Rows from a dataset

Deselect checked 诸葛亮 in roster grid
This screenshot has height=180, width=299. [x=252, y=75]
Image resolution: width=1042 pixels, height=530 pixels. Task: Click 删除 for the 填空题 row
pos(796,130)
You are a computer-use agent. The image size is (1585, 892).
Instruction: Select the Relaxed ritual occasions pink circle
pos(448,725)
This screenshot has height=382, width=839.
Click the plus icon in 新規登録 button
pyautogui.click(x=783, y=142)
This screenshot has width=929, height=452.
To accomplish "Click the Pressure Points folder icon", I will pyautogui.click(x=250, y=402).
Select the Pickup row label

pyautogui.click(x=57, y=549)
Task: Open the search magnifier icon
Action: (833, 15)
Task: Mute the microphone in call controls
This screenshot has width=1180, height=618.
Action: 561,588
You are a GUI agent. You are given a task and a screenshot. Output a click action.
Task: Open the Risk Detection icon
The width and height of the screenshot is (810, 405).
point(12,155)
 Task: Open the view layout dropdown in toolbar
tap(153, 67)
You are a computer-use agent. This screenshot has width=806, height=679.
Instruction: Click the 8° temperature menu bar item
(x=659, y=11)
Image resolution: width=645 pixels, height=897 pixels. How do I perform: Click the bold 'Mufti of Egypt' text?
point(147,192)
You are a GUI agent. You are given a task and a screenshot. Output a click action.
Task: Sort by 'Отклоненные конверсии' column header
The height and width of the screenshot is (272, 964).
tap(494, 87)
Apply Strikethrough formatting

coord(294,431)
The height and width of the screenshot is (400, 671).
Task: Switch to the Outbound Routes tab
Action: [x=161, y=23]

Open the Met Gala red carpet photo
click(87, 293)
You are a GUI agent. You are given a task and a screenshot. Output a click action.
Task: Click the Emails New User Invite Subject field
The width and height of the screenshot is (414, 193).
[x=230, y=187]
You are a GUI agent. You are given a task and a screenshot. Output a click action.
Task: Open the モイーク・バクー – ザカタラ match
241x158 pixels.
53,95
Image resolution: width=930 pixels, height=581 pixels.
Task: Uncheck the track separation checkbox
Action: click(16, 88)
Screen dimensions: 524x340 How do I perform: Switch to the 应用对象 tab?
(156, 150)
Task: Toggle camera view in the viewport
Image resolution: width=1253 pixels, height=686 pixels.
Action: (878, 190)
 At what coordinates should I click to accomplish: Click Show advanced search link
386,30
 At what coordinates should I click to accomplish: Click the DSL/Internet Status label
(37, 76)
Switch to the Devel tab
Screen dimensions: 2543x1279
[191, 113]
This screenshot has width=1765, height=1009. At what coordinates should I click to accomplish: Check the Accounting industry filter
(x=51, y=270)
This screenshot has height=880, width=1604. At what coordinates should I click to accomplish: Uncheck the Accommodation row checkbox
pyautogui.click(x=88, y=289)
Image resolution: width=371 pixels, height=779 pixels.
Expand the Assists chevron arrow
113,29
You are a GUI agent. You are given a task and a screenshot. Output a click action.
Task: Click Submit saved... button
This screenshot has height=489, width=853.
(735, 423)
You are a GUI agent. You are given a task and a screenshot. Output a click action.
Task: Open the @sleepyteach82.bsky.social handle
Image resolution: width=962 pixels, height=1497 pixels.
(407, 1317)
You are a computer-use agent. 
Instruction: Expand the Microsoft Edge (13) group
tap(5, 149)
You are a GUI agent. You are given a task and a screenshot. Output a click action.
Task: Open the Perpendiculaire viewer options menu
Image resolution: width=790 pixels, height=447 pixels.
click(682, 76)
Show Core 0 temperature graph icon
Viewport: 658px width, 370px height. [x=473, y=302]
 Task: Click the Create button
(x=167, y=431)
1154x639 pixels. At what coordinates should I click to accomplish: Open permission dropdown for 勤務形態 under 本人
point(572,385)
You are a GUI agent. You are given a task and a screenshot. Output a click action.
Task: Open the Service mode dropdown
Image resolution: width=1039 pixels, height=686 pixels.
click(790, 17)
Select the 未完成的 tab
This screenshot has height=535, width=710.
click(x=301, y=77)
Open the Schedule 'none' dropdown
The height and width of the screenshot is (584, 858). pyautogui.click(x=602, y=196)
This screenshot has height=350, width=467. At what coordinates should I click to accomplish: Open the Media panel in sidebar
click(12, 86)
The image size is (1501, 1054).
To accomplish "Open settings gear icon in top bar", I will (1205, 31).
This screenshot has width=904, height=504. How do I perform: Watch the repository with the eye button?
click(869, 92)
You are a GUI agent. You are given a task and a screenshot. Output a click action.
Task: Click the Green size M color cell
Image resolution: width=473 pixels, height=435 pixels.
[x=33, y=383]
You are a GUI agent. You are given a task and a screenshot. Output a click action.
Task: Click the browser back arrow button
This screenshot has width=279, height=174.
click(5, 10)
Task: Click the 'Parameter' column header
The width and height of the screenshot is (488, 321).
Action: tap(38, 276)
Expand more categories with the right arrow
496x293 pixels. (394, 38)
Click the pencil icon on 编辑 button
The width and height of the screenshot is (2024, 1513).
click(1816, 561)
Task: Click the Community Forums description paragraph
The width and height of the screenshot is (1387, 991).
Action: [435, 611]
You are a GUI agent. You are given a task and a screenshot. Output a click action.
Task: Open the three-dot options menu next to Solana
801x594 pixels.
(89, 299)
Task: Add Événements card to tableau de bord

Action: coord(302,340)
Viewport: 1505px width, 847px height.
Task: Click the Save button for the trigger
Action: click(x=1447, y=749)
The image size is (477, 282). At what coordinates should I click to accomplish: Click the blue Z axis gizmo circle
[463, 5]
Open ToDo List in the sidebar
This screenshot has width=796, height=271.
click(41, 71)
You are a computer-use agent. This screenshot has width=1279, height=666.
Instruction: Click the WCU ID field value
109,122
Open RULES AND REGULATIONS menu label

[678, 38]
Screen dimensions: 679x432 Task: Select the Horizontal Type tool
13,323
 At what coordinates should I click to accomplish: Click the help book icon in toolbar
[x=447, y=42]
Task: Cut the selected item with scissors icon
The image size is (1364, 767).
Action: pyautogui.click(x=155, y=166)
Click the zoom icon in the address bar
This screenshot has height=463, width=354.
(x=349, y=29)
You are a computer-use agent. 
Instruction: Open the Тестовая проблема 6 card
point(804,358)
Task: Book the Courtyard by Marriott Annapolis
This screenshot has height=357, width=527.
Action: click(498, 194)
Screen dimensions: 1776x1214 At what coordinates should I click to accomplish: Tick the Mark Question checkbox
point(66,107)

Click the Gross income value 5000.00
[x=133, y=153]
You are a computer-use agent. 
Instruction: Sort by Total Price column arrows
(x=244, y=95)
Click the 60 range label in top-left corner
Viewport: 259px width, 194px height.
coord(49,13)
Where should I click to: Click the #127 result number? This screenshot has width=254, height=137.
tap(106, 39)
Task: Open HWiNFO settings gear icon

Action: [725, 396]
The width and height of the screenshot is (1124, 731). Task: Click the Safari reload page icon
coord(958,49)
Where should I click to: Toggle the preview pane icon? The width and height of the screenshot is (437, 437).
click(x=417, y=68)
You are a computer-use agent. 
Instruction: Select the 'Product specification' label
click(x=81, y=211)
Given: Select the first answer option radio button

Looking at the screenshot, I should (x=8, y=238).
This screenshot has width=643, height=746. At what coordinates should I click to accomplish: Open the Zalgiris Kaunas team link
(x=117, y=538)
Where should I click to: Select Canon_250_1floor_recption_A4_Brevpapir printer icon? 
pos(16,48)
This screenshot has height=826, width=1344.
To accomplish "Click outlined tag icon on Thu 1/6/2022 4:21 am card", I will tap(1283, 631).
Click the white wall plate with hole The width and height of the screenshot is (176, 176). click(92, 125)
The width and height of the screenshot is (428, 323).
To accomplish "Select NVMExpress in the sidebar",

## [WHAT TO WORK ON]
Convert every row above into a JSON list of strings with one string per line, leaving out blank lines.

## [REPLY TO THE TASK]
[
  "Deselect checked 诸葛亮 in roster grid",
  "This screenshot has height=180, width=299. [x=252, y=75]",
  "Image resolution: width=1042 pixels, height=530 pixels. Task: Click 删除 for the 填空题 row",
  "pos(796,130)",
  "You are a computer-use agent. The image size is (1585, 892).",
  "Instruction: Select the Relaxed ritual occasions pink circle",
  "pos(448,725)",
  "This screenshot has height=382, width=839.",
  "Click the plus icon in 新規登録 button",
  "pyautogui.click(x=783, y=142)",
  "This screenshot has width=929, height=452.",
  "To accomplish \"Click the Pressure Points folder icon\", I will pyautogui.click(x=250, y=402).",
  "Select the Pickup row label",
  "pyautogui.click(x=57, y=549)",
  "Task: Open the search magnifier icon",
  "Action: (833, 15)",
  "Task: Mute the microphone in call controls",
  "This screenshot has width=1180, height=618.",
  "Action: 561,588",
  "You are a GUI agent. You are given a task and a screenshot. Output a click action.",
  "Task: Open the Risk Detection icon",
  "The width and height of the screenshot is (810, 405).",
  "point(12,155)",
  " Task: Open the view layout dropdown in toolbar",
  "tap(153, 67)",
  "You are a computer-use agent. This screenshot has width=806, height=679.",
  "Instruction: Click the 8° temperature menu bar item",
  "(x=659, y=11)",
  "Image resolution: width=645 pixels, height=897 pixels. How do I perform: Click the bold 'Mufti of Egypt' text?",
  "point(147,192)",
  "You are a GUI agent. You are given a task and a screenshot. Output a click action.",
  "Task: Sort by 'Отклоненные конверсии' column header",
  "The height and width of the screenshot is (272, 964).",
  "tap(494, 87)",
  "Apply Strikethrough formatting",
  "coord(294,431)",
  "The height and width of the screenshot is (400, 671).",
  "Task: Switch to the Outbound Routes tab",
  "Action: [x=161, y=23]",
  "Open the Met Gala red carpet photo",
  "click(87, 293)",
  "You are a GUI agent. You are given a task and a screenshot. Output a click action.",
  "Task: Click the Emails New User Invite Subject field",
  "The width and height of the screenshot is (414, 193).",
  "[x=230, y=187]",
  "You are a GUI agent. You are given a task and a screenshot. Output a click action.",
  "Task: Open the モイーク・バクー – ザカタラ match",
  "241x158 pixels.",
  "53,95",
  "Image resolution: width=930 pixels, height=581 pixels.",
  "Task: Uncheck the track separation checkbox",
  "Action: click(16, 88)",
  "Screen dimensions: 524x340 How do I perform: Switch to the 应用对象 tab?",
  "(156, 150)",
  "Task: Toggle camera view in the viewport",
  "Image resolution: width=1253 pixels, height=686 pixels.",
  "Action: (878, 190)",
  " At what coordinates should I click to accomplish: Click Show advanced search link",
  "386,30",
  " At what coordinates should I click to accomplish: Click the DSL/Internet Status label",
  "(37, 76)",
  "Switch to the Devel tab",
  "Screen dimensions: 2543x1279",
  "[191, 113]",
  "This screenshot has width=1765, height=1009. At what coordinates should I click to accomplish: Check the Accounting industry filter",
  "(x=51, y=270)",
  "This screenshot has height=880, width=1604. At what coordinates should I click to accomplish: Uncheck the Accommodation row checkbox",
  "pyautogui.click(x=88, y=289)",
  "Image resolution: width=371 pixels, height=779 pixels.",
  "Expand the Assists chevron arrow",
  "113,29",
  "You are a GUI agent. You are given a task and a screenshot. Output a click action.",
  "Task: Click Submit saved... button",
  "This screenshot has height=489, width=853.",
  "(735, 423)",
  "You are a GUI agent. You are given a task and a screenshot. Output a click action.",
  "Task: Open the @sleepyteach82.bsky.social handle",
  "Image resolution: width=962 pixels, height=1497 pixels.",
  "(407, 1317)",
  "You are a computer-use agent. ",
  "Instruction: Expand the Microsoft Edge (13) group",
  "tap(5, 149)",
  "You are a GUI agent. You are given a task and a screenshot. Output a click action.",
  "Task: Open the Perpendiculaire viewer options menu",
  "Image resolution: width=790 pixels, height=447 pixels.",
  "click(682, 76)",
  "Show Core 0 temperature graph icon",
  "Viewport: 658px width, 370px height. [x=473, y=302]",
  " Task: Click the Create button",
  "(x=167, y=431)",
  "1154x639 pixels. At what coordinates should I click to accomplish: Open permission dropdown for 勤務形態 under 本人",
  "point(572,385)",
  "You are a GUI agent. You are given a task and a screenshot. Output a click action.",
  "Task: Open the Service mode dropdown",
  "Image resolution: width=1039 pixels, height=686 pixels.",
  "click(790, 17)",
  "Select the 未完成的 tab",
  "This screenshot has height=535, width=710.",
  "click(x=301, y=77)",
  "Open the Schedule 'none' dropdown",
  "The height and width of the screenshot is (584, 858). pyautogui.click(x=602, y=196)",
  "This screenshot has height=350, width=467. At what coordinates should I click to accomplish: Open the Media panel in sidebar",
  "click(12, 86)",
  "The image size is (1501, 1054).",
  "To accomplish \"Open settings gear icon in top bar\", I will (1205, 31).",
  "This screenshot has width=904, height=504. How do I perform: Watch the repository with the eye button?",
  "click(869, 92)",
  "You are a GUI agent. You are given a task and a screenshot. Output a click action.",
  "Task: Click the Green size M color cell",
  "Image resolution: width=473 pixels, height=435 pixels.",
  "[x=33, y=383]",
  "You are a GUI agent. You are given a task and a screenshot. Output a click action.",
  "Task: Click the browser back arrow button",
  "This screenshot has width=279, height=174.",
  "click(5, 10)",
  "Task: Click the 'Parameter' column header",
  "The width and height of the screenshot is (488, 321).",
  "Action: tap(38, 276)",
  "Expand more categories with the right arrow",
  "496x293 pixels. (394, 38)",
  "Click the pencil icon on 编辑 button",
  "The width and height of the screenshot is (2024, 1513).",
  "click(1816, 561)",
  "Task: Click the Community Forums description paragraph",
  "The width and height of the screenshot is (1387, 991).",
  "Action: [435, 611]",
  "You are a GUI agent. You are given a task and a screenshot. Output a click action.",
  "Task: Open the three-dot options menu next to Solana",
  "801x594 pixels.",
  "(89, 299)",
  "Task: Add Événements card to tableau de bord",
  "Action: coord(302,340)",
  "Viewport: 1505px width, 847px height.",
  "Task: Click the Save button for the trigger",
  "Action: click(x=1447, y=749)",
  "The image size is (477, 282). At what coordinates should I click to accomplish: Click the blue Z axis gizmo circle",
  "[463, 5]",
  "Open ToDo List in the sidebar",
  "This screenshot has width=796, height=271.",
  "click(41, 71)",
  "You are a computer-use agent. This screenshot has width=1279, height=666.",
  "Instruction: Click the WCU ID field value",
  "109,122",
  "Open RULES AND REGULATIONS menu label",
  "[678, 38]",
  "Screen dimensions: 679x432 Task: Select the Horizontal Type tool",
  "13,323",
  " At what coordinates should I click to accomplish: Click the help book icon in toolbar",
  "[x=447, y=42]",
  "Task: Cut the selected item with scissors icon",
  "The image size is (1364, 767).",
  "Action: pyautogui.click(x=155, y=166)",
  "Click the zoom icon in the address bar",
  "This screenshot has height=463, width=354.",
  "(x=349, y=29)",
  "You are a computer-use agent. ",
  "Instruction: Open the Тестовая проблема 6 card",
  "point(804,358)",
  "Task: Book the Courtyard by Marriott Annapolis",
  "This screenshot has height=357, width=527.",
  "Action: click(498, 194)",
  "Screen dimensions: 1776x1214 At what coordinates should I click to accomplish: Tick the Mark Question checkbox",
  "point(66,107)",
  "Click the Gross income value 5000.00",
  "[x=133, y=153]",
  "You are a computer-use agent. ",
  "Instruction: Sort by Total Price column arrows",
  "(x=244, y=95)",
  "Click the 60 range label in top-left corner",
  "Viewport: 259px width, 194px height.",
  "coord(49,13)",
  "Where should I click to: Click the #127 result number? This screenshot has width=254, height=137.",
  "tap(106, 39)",
  "Task: Open HWiNFO settings gear icon",
  "Action: [725, 396]",
  "The width and height of the screenshot is (1124, 731). Task: Click the Safari reload page icon",
  "coord(958,49)",
  "Where should I click to: Toggle the preview pane icon? The width and height of the screenshot is (437, 437).",
  "click(x=417, y=68)",
  "You are a computer-use agent. ",
  "Instruction: Select the 'Product specification' label",
  "click(x=81, y=211)",
  "Given: Select the first answer option radio button",
  "Looking at the screenshot, I should (x=8, y=238).",
  "This screenshot has width=643, height=746. At what coordinates should I click to accomplish: Open the Zalgiris Kaunas team link",
  "(x=117, y=538)",
  "Where should I click to: Select Canon_250_1floor_recption_A4_Brevpapir printer icon? ",
  "pos(16,48)",
  "This screenshot has height=826, width=1344.",
  "To accomplish \"Click outlined tag icon on Thu 1/6/2022 4:21 am card\", I will tap(1283, 631).",
  "Click the white wall plate with hole The width and height of the screenshot is (176, 176). click(92, 125)",
  "The width and height of the screenshot is (428, 323).",
  "To accomplish \"Select NVMExpress in the sidebar\","
]